Mikrobiyal pestisitler, hastalıklar, böcekler, otlar ve fareler gibi zararlı organizmaları önlemek ve kontrol altına almak için aktif bileşen olarak bakteri, mantar, virüs, protozoa veya genetiği değiştirilmiş mikrobiyal organizmalar kullanan biyolojik olarak türetilmiş pestisitleri ifade eder. Bu pestisit türü, böcekleri kontrol etmek için bakteri kullanmayı, bakterileri kontrol etmek için bakteri kullanmayı ve yabani otları temizlemek için bakteri kullanmayı içerir. Bu tür pestisitler güçlü seçiciliğe sahiptir, insanlar, hayvanlar, bitkiler ve doğal çevre için güvenlidir, doğal düşmanlara zarar vermez ve direnç geliştirmez.
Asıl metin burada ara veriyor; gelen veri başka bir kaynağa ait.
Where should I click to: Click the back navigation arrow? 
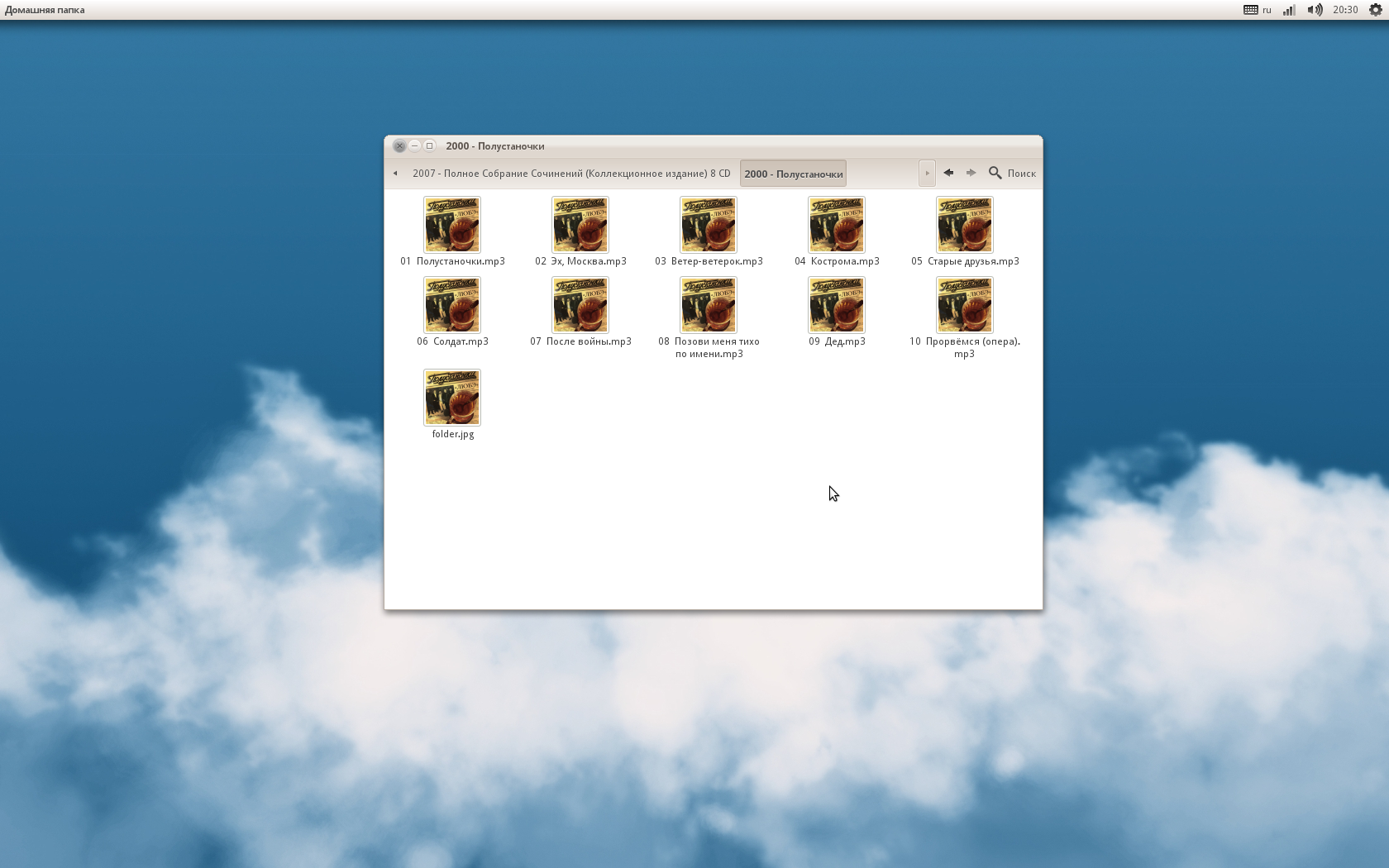[x=948, y=173]
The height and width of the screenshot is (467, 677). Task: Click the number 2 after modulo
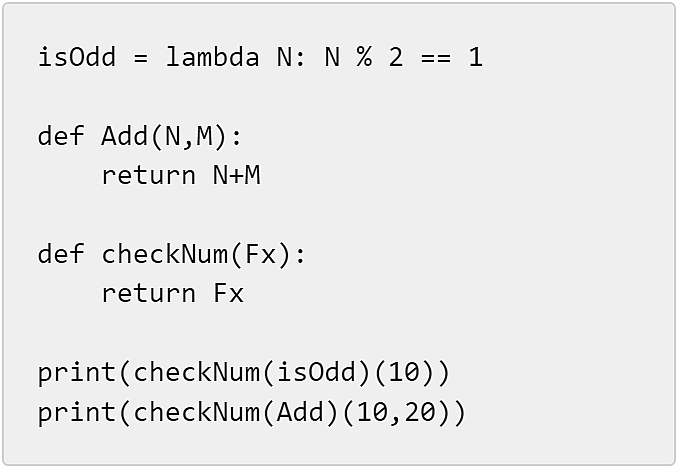(x=396, y=57)
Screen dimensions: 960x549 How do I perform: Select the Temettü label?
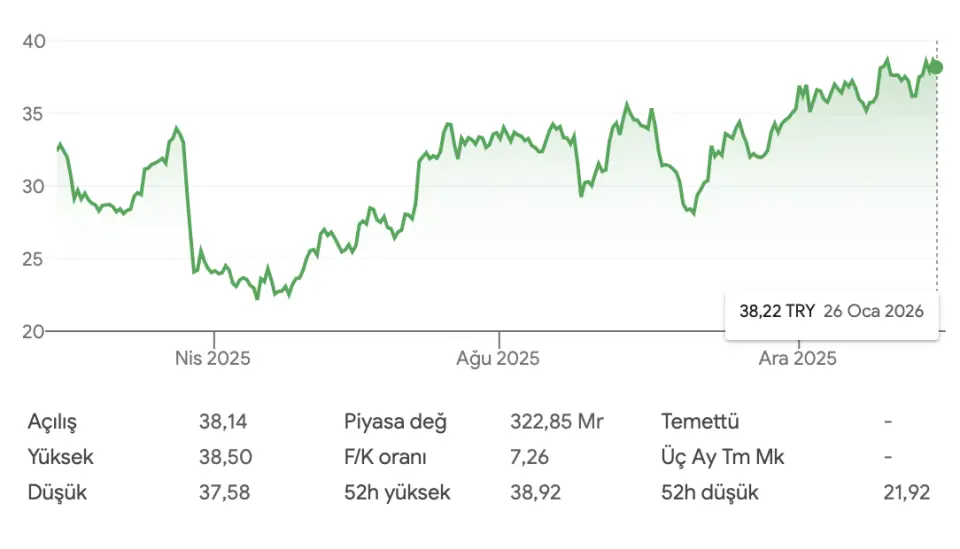click(700, 422)
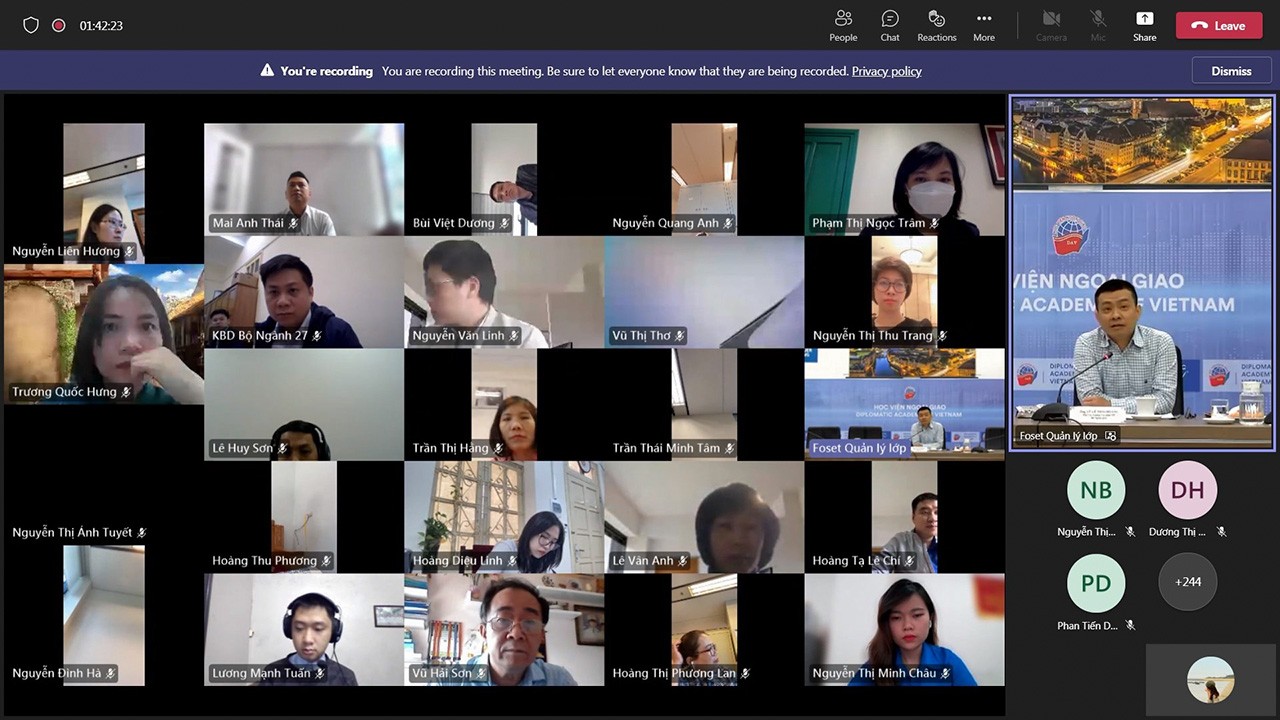This screenshot has height=720, width=1280.
Task: Click the pinned icon beside Foset Quản lý lớp
Action: pyautogui.click(x=1110, y=436)
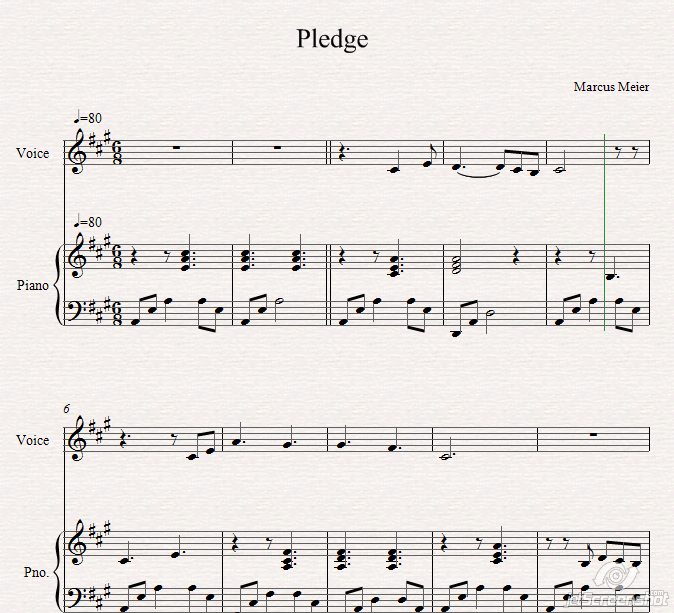
Task: Click the Voice tempo marking 80
Action: [87, 117]
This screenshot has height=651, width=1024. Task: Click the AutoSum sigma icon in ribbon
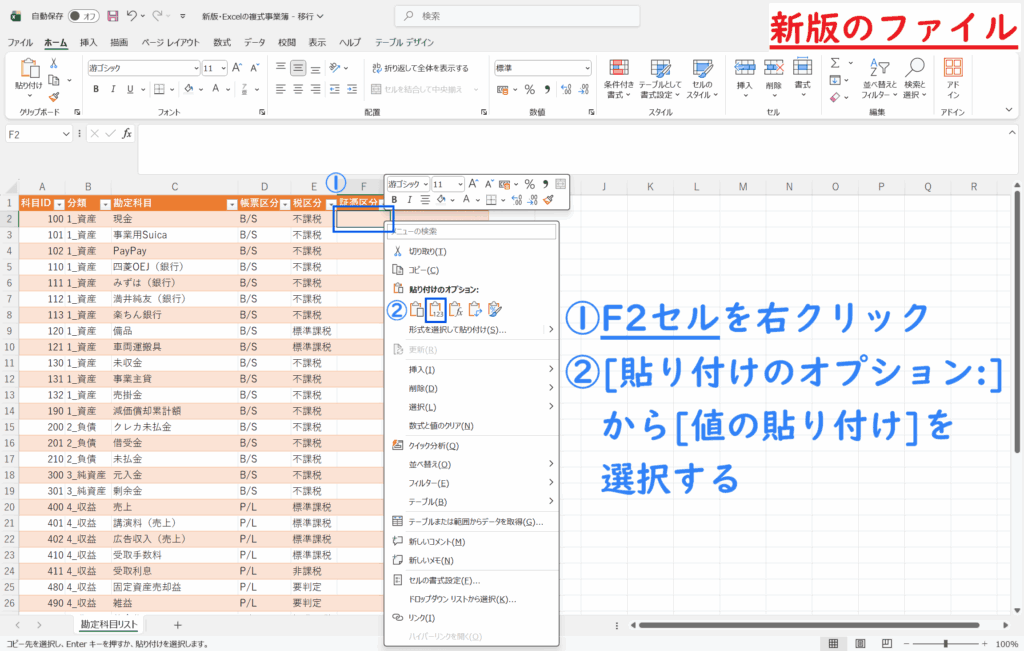click(x=835, y=62)
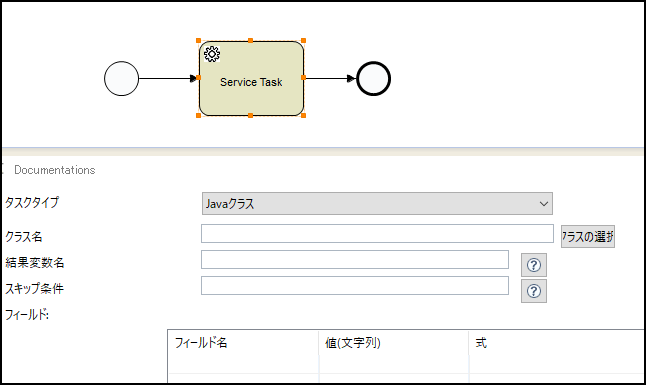Switch to the Documentations tab
This screenshot has width=646, height=385.
click(55, 170)
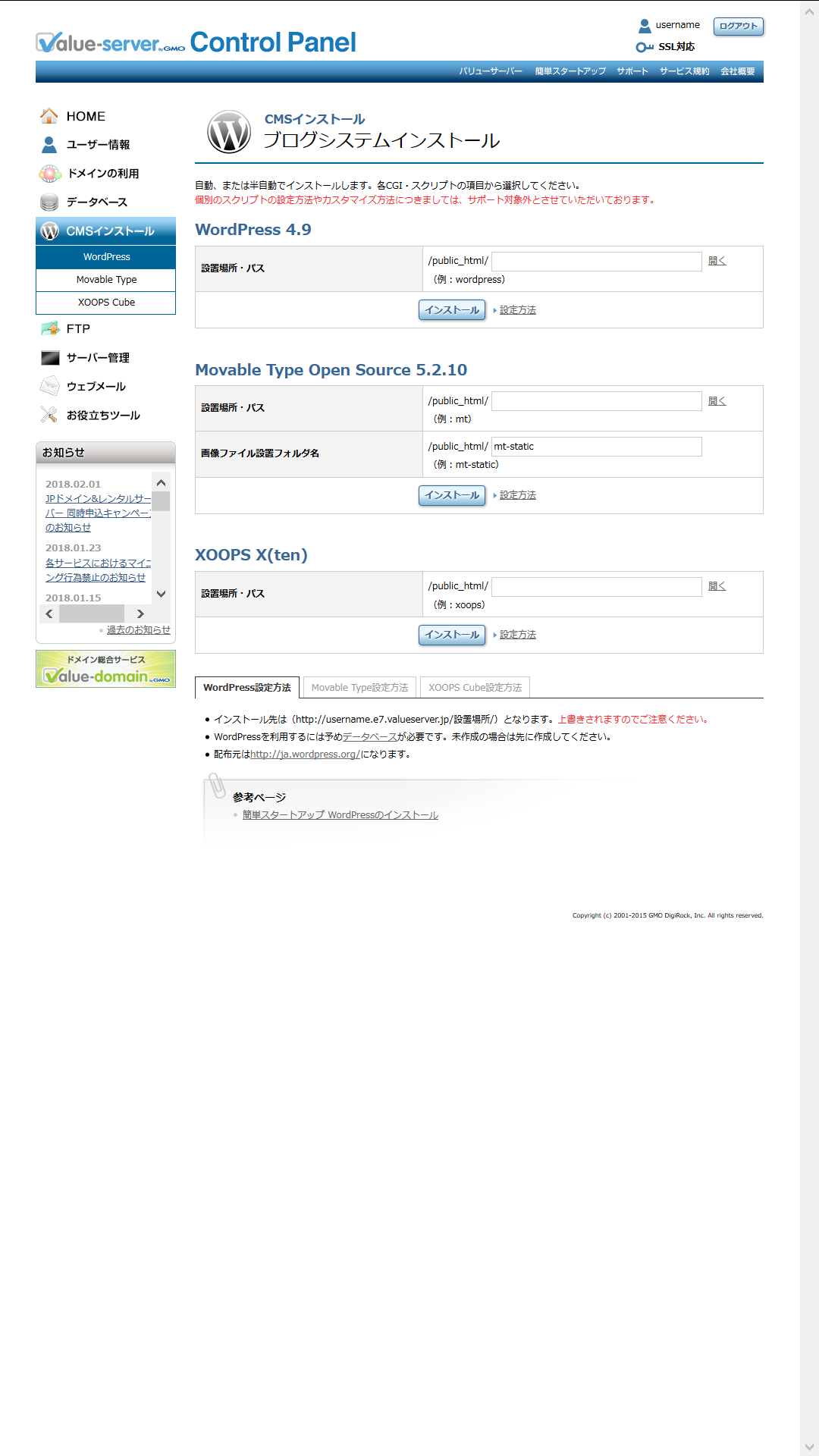This screenshot has height=1456, width=819.
Task: Switch to the Movable Type設定方法 tab
Action: [359, 688]
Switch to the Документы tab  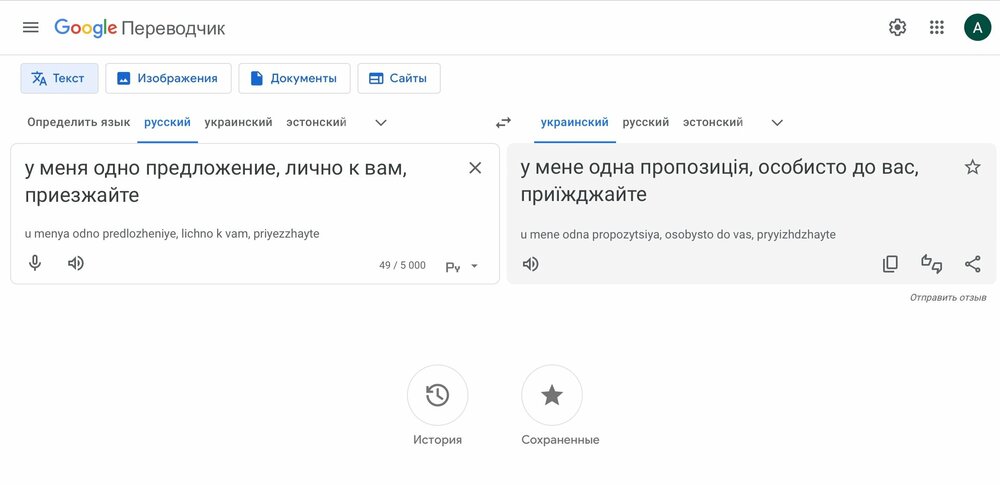click(x=294, y=78)
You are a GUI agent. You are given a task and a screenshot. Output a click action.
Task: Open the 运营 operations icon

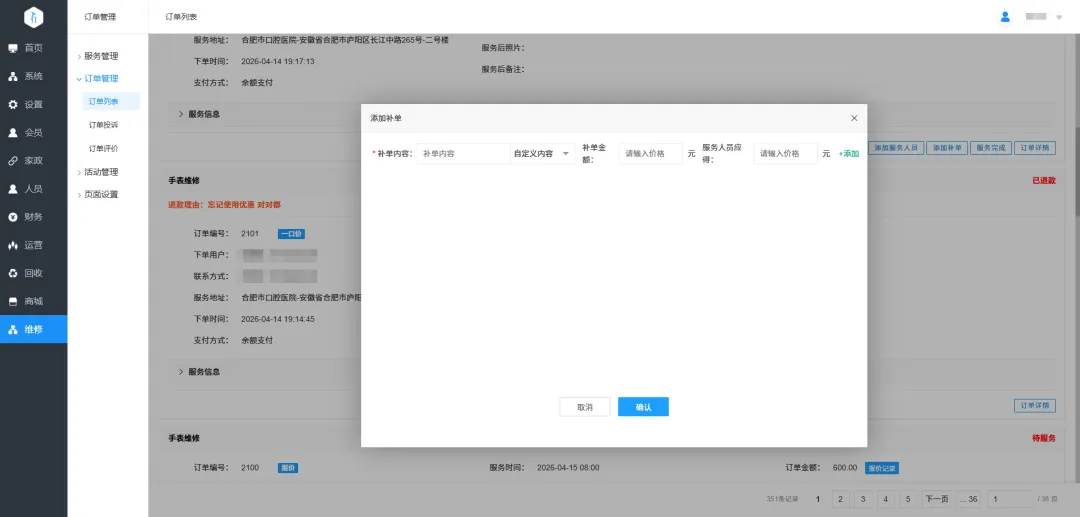pyautogui.click(x=13, y=245)
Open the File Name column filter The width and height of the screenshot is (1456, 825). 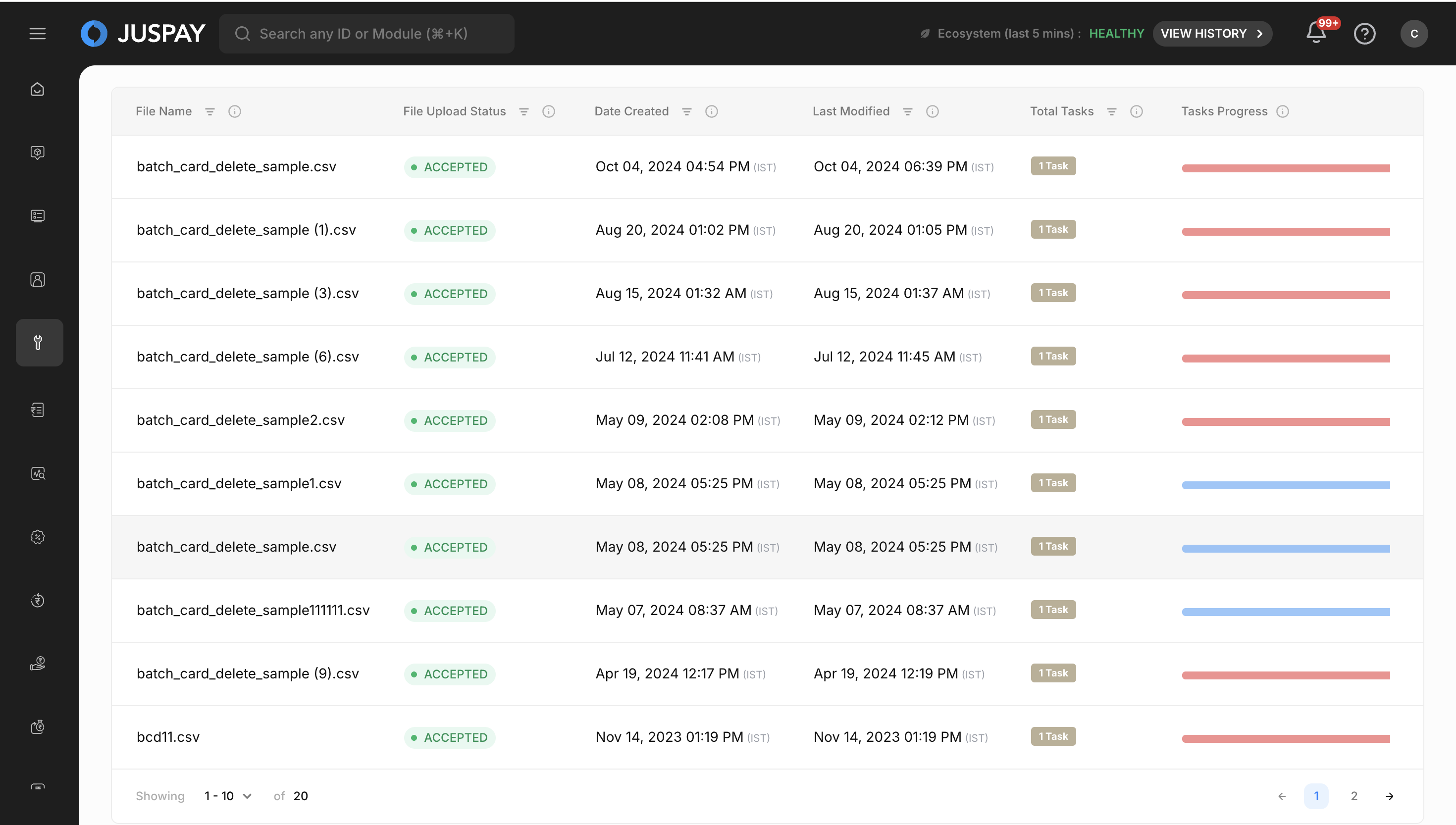click(x=209, y=111)
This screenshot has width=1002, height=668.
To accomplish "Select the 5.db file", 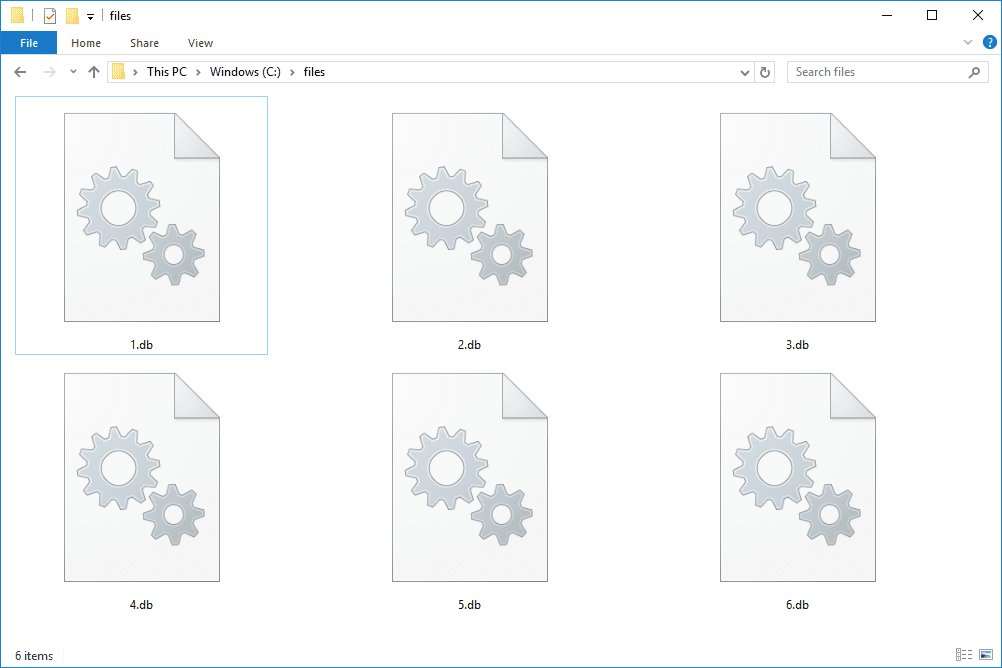I will pyautogui.click(x=469, y=477).
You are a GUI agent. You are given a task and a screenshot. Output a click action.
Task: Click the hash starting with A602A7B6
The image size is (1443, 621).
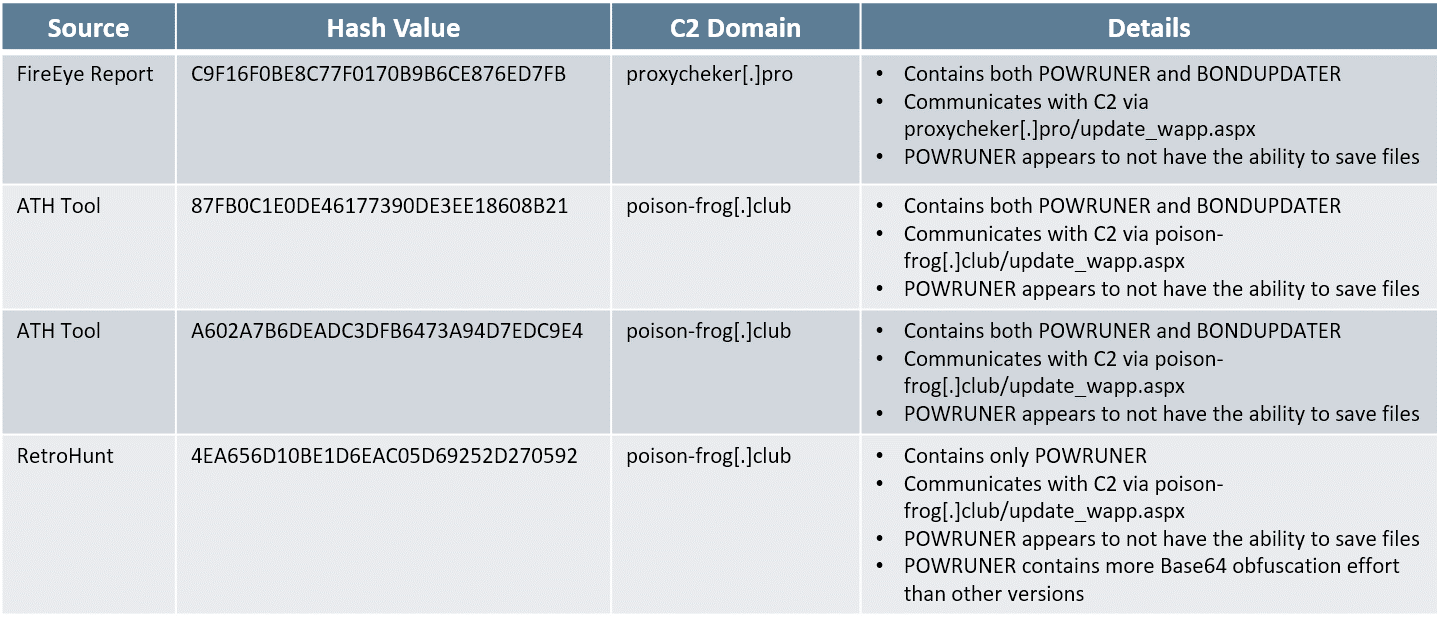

Mikrobiyal pestisitlerin araştırılması ve geliştirilmesi, tarımsal ürünlerin yüksek kaliteli ve güvenli üretimini etkili bir şekilde gerçekleştirecek, tarımsal ürünlerin ekonomik katma değerini artıracak, Çin tarım ve yan ürünlerinin ihracat pazarını genişletecek ve yeşil endüstrilerin gelişimini teşvik edecektir. Kirlilik içermeyen tarımsal yan ürünlerin üretimi için gerekli üretim malzemelerinden biri olan mikrobiyal pestisitler, gelecekte bitki hastalıkları ve zararlılarının önlenmesi ve kontrolünde büyük bir pazar talebine sahip olacaktır.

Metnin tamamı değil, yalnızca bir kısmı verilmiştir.